MRSA Biofilms in Joint Fluid Make Infections Tough to Tackle; Pre-Treatment with Enzyme Prevents Formation
Physicians have long speculated at the hard-to-treat nature of joint infection. In an article published in Journal of Infectious Diseases, Thomas Jefferson University scientists, in collaboration with scientists at the National Institutes of Health, come one step closer to understanding why these infections are so tough to tackle. The results could help explain the joint pain caused by different infections, including Lyme disease and why they’re so resistant to antibiotic treatment.
“Biofilm formation has been suspected to play a key role during septic arthritis and prosthetic joint infection.” said Noreen Hickok, Ph.D., Associate Professor in the Department of Orthopedic Surgery in the Sidney Kimmel Medical College at Thomas Jefferson University. “This study could help explain why these infections have been so difficult to treat and point to therapeutic approaches that could make antibiotics more effective.”
Hickok and Michael Otto, Ph.D., a Senior Investigator with the Laboratory of Human Bacterial Pathogenesis National Institute for Allergies and Infectious Diseases, National Institutes of Health, served as co-senior investigators on the study.
"Our goal was to determine why Staphylococcus aureus, particularly methicillin-resistant Staphylococcus aureus (MRSA), infections of the joint tend to be relatively unresponsive to standard antibiotic treatment,” offered Sana Dastgheyb, lead author on the study and student at Jefferson’s Graduate School of Biomedical Sciences.
Although many researchers study bacterial growth in standard growth medium, Hickok, Otto, and their teams wanted to know whether the bacteria behaved differently in the liquid that surrounds the joints – the so-called synovial fluid. They grew up several strains of MRSA in human synovial fluid, blood, and typical bacterial growth medium.
The researchers found that the bacteria begin to grow as clumps in the synovial fluid, and that these clumps share many of the same properties as biofilms. For example, the clumped bacteria embed themselves in a protective mesh of proteins that resist the penetration of antibiotics. They also found that the bacteria slow their growth, making them even less susceptible to antibiotics, which are designed to target rapidly growing cells like bacteria.
The collaborators showed that they could inhibit the formation of these biofilm clumps that they called “bio-floaters” by pre-treating the synovial fluid with a plasmin enzyme that degraded the protein matrix. With this pre-treatment, the research team reduced the formation of bio-floater clumps and increased the bacterial susceptibility to antibiotics.
“The study also helps explain why joint infections are so difficult to diagnose, even when there are overt signs of infection,” said Dr. Hickok. Current tests for bacterial growth cannot differentiate a single bacterium from a bio-floater clump containing millions of cells, leading to an underestimate of the infection or a lack of detection altogether.
“This study strikes at the heart of one of the most pertinent questions in medicine, namely how the medical community can use antibiotics in the most effective manner to prevent infections.” said Javad Parvizi, M.D., the James Edwards Professor of Orthopaedic Surgery in the Sidney Kimmel Medical College at Thomas Jefferson University, Director of Clinical Research at The Rothman Institute, and an author on the study. “Dr. Hickok and her team, by conducting this groundbreaking research, have enhanced our understanding of this phenomenon and opened our eyes to a very novel concept.”
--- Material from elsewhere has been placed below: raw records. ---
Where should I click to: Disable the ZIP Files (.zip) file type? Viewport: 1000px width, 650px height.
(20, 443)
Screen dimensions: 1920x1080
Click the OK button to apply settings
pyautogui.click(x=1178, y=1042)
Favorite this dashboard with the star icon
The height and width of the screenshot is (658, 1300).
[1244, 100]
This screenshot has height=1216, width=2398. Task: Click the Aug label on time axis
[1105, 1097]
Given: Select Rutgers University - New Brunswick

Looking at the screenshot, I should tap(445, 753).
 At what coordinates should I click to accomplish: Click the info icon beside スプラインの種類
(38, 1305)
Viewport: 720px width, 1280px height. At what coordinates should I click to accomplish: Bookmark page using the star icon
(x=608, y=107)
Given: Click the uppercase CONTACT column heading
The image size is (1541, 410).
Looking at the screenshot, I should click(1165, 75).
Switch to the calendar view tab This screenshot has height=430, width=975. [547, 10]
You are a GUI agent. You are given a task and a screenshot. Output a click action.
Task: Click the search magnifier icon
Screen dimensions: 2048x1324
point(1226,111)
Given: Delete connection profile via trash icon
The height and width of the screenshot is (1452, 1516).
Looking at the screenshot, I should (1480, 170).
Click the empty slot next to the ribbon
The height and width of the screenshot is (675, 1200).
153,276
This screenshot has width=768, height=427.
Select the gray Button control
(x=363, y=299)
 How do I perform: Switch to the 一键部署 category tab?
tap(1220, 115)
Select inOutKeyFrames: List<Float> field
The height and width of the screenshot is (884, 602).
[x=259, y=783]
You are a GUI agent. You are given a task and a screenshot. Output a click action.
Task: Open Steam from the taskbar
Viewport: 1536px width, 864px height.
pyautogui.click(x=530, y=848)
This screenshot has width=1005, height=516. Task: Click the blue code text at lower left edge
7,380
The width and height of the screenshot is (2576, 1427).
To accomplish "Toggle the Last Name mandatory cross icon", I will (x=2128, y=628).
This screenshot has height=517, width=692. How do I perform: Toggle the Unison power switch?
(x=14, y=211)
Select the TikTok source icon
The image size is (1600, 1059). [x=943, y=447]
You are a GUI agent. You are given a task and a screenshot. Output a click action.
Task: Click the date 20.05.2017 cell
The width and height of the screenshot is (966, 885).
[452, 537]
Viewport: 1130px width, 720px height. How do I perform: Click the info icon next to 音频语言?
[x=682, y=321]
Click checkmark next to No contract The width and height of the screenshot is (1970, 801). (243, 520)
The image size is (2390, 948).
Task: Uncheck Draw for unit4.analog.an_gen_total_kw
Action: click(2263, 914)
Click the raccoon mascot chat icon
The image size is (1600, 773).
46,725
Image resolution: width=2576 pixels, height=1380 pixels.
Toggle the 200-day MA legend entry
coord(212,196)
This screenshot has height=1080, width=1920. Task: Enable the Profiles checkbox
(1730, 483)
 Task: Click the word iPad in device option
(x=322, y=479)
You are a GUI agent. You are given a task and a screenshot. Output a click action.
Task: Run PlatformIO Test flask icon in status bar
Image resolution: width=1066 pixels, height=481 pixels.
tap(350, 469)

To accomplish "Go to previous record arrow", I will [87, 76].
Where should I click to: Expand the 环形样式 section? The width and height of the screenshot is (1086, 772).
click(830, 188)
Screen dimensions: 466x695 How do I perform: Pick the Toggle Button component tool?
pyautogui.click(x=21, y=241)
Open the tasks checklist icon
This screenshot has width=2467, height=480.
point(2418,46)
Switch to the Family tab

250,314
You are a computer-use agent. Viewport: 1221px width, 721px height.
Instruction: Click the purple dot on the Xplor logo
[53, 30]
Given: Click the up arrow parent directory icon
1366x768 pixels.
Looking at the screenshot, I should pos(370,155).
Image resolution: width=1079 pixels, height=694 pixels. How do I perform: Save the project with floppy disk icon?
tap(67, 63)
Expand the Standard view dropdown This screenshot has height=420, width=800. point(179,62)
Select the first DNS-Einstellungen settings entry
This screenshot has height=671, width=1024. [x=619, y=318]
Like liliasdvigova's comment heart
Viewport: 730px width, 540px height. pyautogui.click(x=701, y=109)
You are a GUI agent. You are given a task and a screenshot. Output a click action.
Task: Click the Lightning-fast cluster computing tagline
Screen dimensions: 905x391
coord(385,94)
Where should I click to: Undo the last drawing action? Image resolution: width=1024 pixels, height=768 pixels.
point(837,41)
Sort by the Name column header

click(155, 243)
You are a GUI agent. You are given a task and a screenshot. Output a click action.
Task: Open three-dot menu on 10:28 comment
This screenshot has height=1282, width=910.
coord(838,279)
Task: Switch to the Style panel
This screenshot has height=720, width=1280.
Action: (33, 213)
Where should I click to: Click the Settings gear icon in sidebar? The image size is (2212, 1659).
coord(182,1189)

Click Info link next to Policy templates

Although the pre-treatment appeared to stall growth in the lab, more research is needed before the results can be translated to patient care.
Article Reference: Sana Dastgheyb, Javad Parvizi, Irving M. Shapiro, Noreen J. Hickok, and Michael Otto. Biofilms cause recalcitrance of staphylococcal joint infection to antibiotic treatment J Infect Dis. jiu514 first published online September 11, 2014 doi:10.1093/infdis/jiu514
This study was supported by the Intramural Research Program of the National Institute of Allergy and Infectious Diseases of the U. S. National Institutes of Health under award numbers ZIA AI000904-13, HD06153, DE019901, and T32-AR-052273. The content is solely the responsibility of the authors and does not necessarily represent the views of the National Institutes of Health.
Noreen J. Hickok received funding from the NIH and Synergy Medical. Her husband holds stocks with Pfizer Pharmaceuticals. Javad Parvizi is a board member of 3M and a consultant for Zimmer, Smith & Nephew, ConvaTec, TissueGene, CeramTec, and Medtronic. He holds stocks with Hip Innovation Technologies, CD Diagnostics, and PRN. He received research support from the NIH, OREF, Stryker Orthopedics, Depuy, Zimmer, Baxter, 3M, Biomemetics, Ceramtec, and Smith & Nephew. The authors report no other conflicts of interest.